There’s somewhat reasonable justification for these concepts. Long functions can be quite hard to read, while smaller utility functions can help with abstraction. If you have a lot of complicated control flow, i.e. a lot of what’s called cyclomatic complexity, that can be hard to read (although I don’t know how you could conclude that only a single return statement is an acceptable solution). Repeated code does add to mental overhead and requires changes to be propagated to multiple places in the codebase, leaving the door open for partial migration states.

However…there are also really compelling counter-examples. Sometimes you just want to read a long function top to bottom instead of jumping into 7 different utility functions. I used to feel guilty about writing large functions in my compiler, but then I realized that the long functions consisted of pattern matching and handling multiple, mutually exclusive cases. In which case, was it so hard to read? No. If one case started to get really long, maybe I’d factor it out into a separate function, but until then, there really was no need.

Similarly, multiple return statements are great! Often you want to handle the edgecases in the beginning, then continue on the happy path for the rest of the function. In fact some languages make this quite easy, such as Swift with guards and Ruby with post-fix if.

In fact, the whole advice against cyclomatic complexity, basically lots of if/else conditions, is a little overwrung. There certainly can be cases where cyclomatic complexity is too high, but one cases where I actually don’t think this applies is a long chain of unnested if/else statements:

if (day == "Monday") {
  ...
} else if (day == "Tuesday") {
  ...
} else if (day == "Wednesday") {
  ...
}

Now, there are cases where this chain is a code smell, say if you wanted to do something very dumb like get the first character of the day, you could obviously rewrite this to:

day[0]

But if you were genuinely doing logic that depended on the day, this is probably the best option. Heck, even if you were mapping to some data, like say an internal id, I don’t think this would be a bad idea. Yes, yes, you could create a hash map and index with the day, but then you’re allocating memory (unless your compiler is really smart) and you’re having to chase a pointer, for what’s basically the same code. Sure this is all premature optimization, but you could argue that using a hash map is premature refactoring.

The same is true with Don’t Repeat Yourself (DRY).
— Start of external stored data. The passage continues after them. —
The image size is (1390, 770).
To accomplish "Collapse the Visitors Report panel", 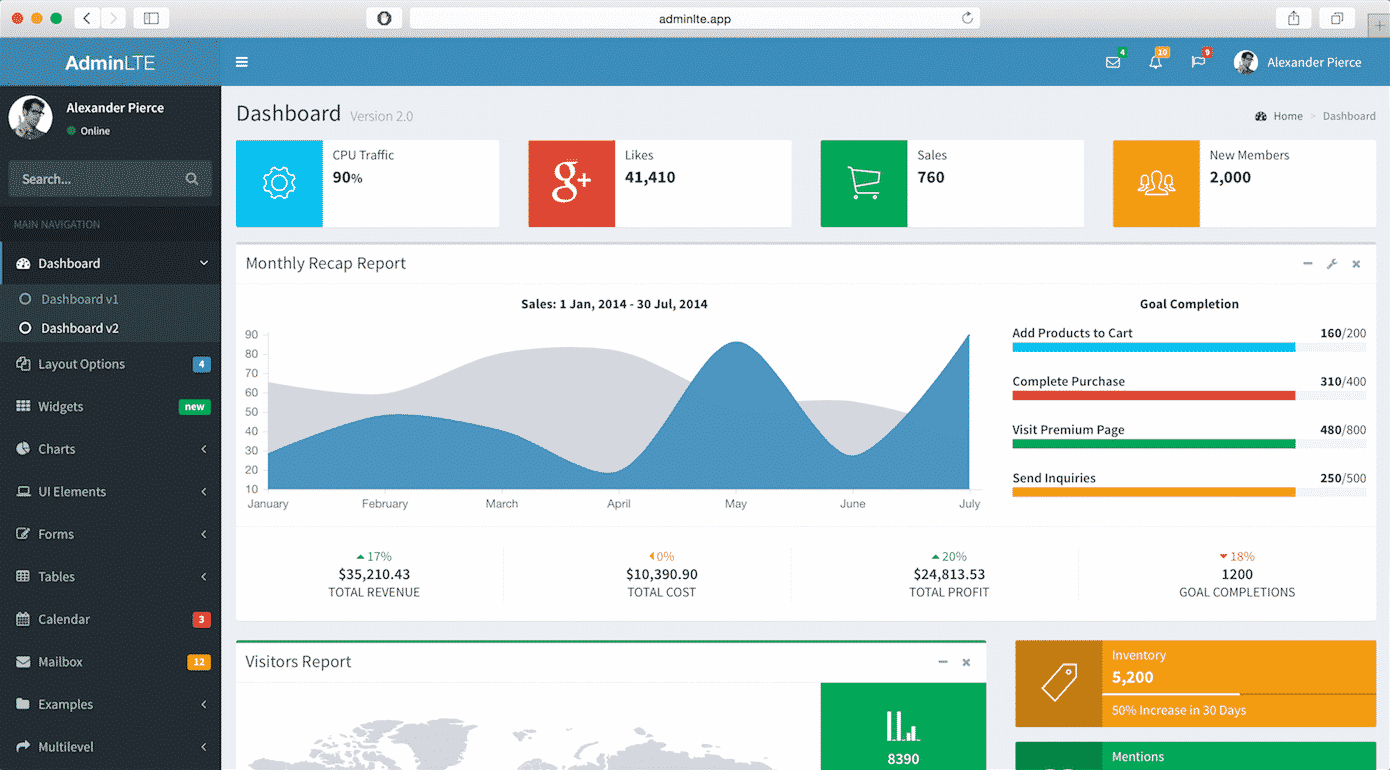I will [941, 661].
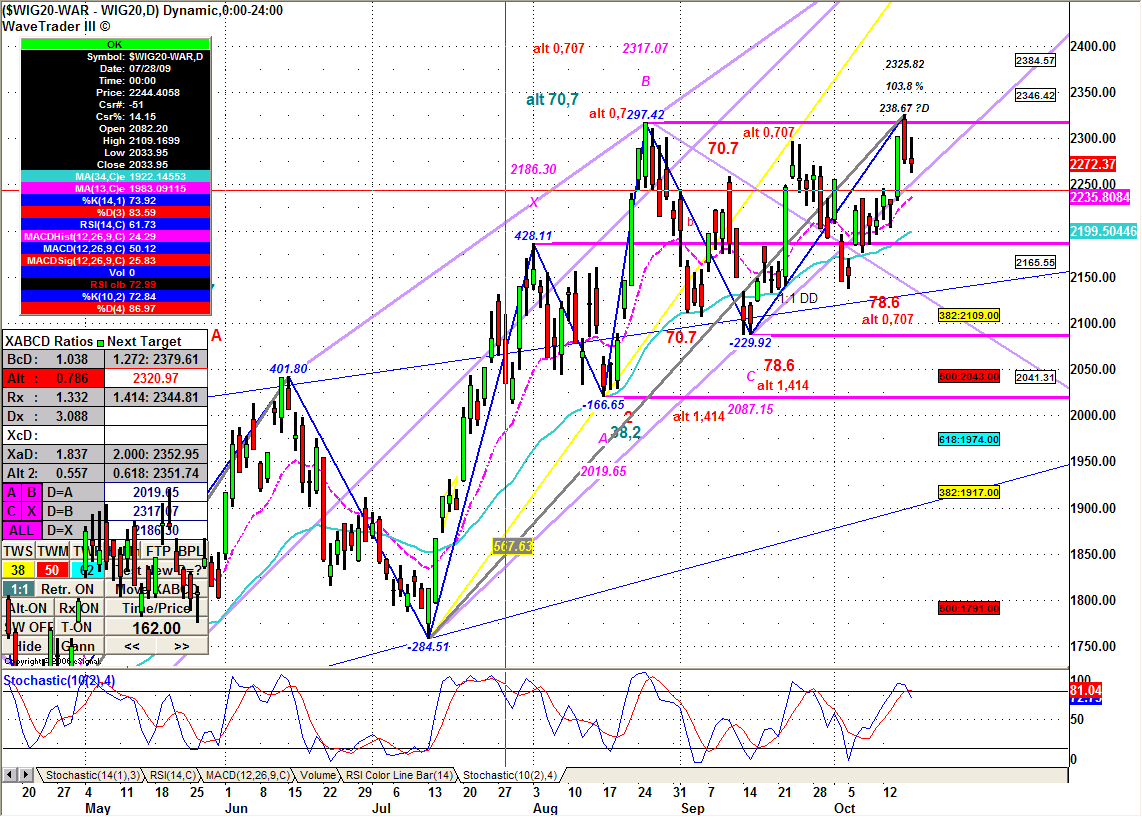Viewport: 1142px width, 817px height.
Task: Select the magenta B point button
Action: [32, 492]
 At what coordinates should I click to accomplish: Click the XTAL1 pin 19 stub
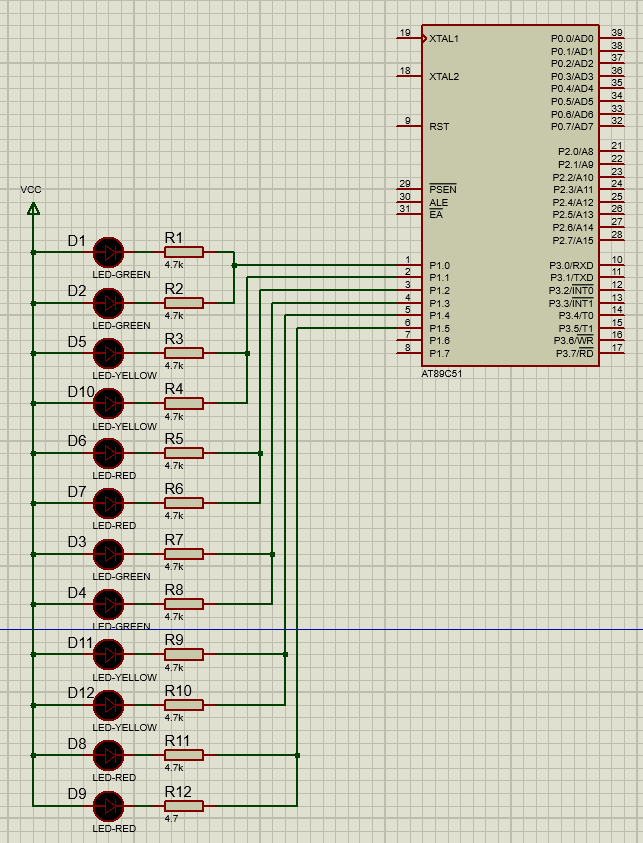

Often times it’s totally fine to repeat yourself. The guideline I generally follow is to only deduplicate after three usages or if the repeated piece is longer than a few lines. It should also depend on the context of the code. For instance, I may have a helper function that I use in two different Rust crates. I could factor it out into a separate crate, but that would be a massive amount of overhead for a single function. Instead, I may just copy the function and include a comment noting that there is a duplicate in the other crate.

Again, this is a situation where people took general guidelines and turned them into dogma. Furthermore, when giving this advice, what is often neglected is the prioritization of the guidelines. Yes, you shouldn’t repeat yourself, but is that more or less important than code readability? Is cyclomatic complexity important unto itself or is it in service of legibility? You can make a list of good qualities but the list will be self-contradictory and impossible to fulfill. The tricky aspect of programming is not the making of the list, but balancing all of the items in a feasible manner.

File Structure

I used to use emacs with a relatively sparse config. Therefore, to navigate to code, I’d have to go searching through the file tree. I developed a lot of opinions on how to structure a codebase and make things properly isolated and modular.

Now I use an IDE and can search through files without having to go through directories. Guess who doesn’t care a single bit about directory structure anymore? This guy! I might care about file names and I might care a tiny bit about folder names to disambiguate, but other than that, nope, don’t care.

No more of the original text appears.